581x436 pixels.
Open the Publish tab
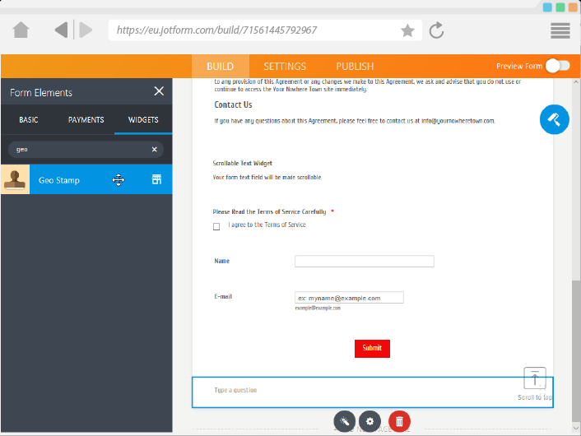355,66
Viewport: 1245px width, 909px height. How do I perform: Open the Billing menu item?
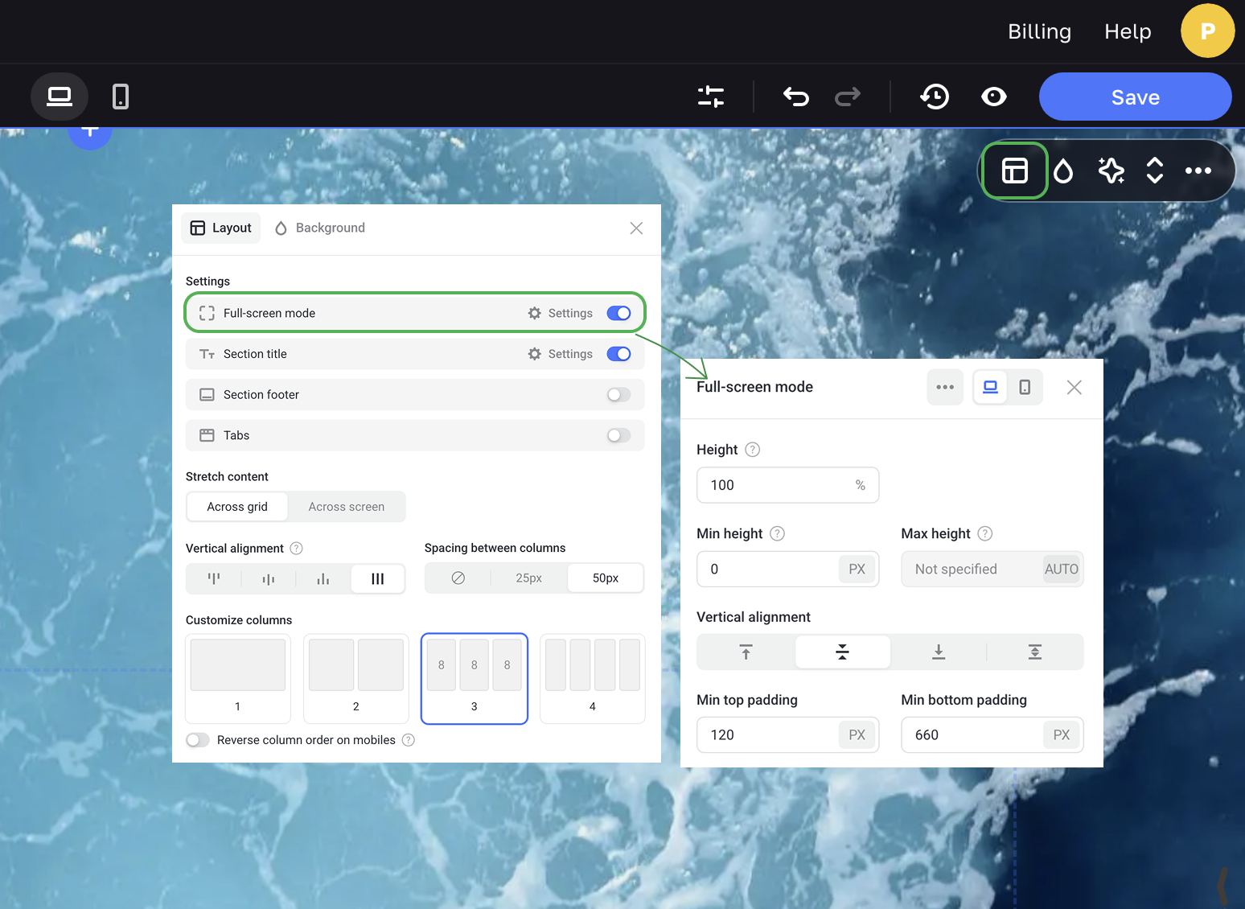[x=1039, y=31]
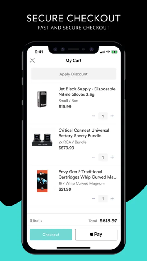Pay with Apple Pay button
The width and height of the screenshot is (147, 261).
[96, 235]
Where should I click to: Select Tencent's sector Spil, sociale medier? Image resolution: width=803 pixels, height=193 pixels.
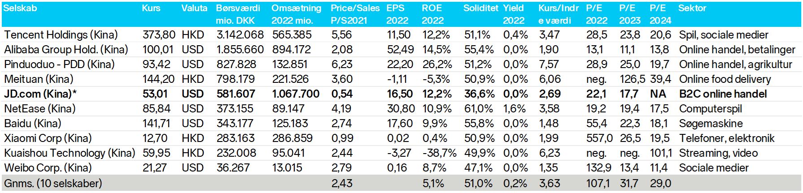pos(724,35)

++++++

### THE TASK
Your copy of the entries should be exact and free of pictures.

### SOLUTION TO THE PROBLEM
581x436 pixels.
Open the Publish tab
355,66
Viewport: 1245px width, 909px height. How do I perform: Open the Billing menu item?
[x=1039, y=31]
Pay with Apple Pay button
The width and height of the screenshot is (147, 261).
[96, 235]
Where should I click to: Select Tencent's sector Spil, sociale medier? Image resolution: width=803 pixels, height=193 pixels.
pos(724,35)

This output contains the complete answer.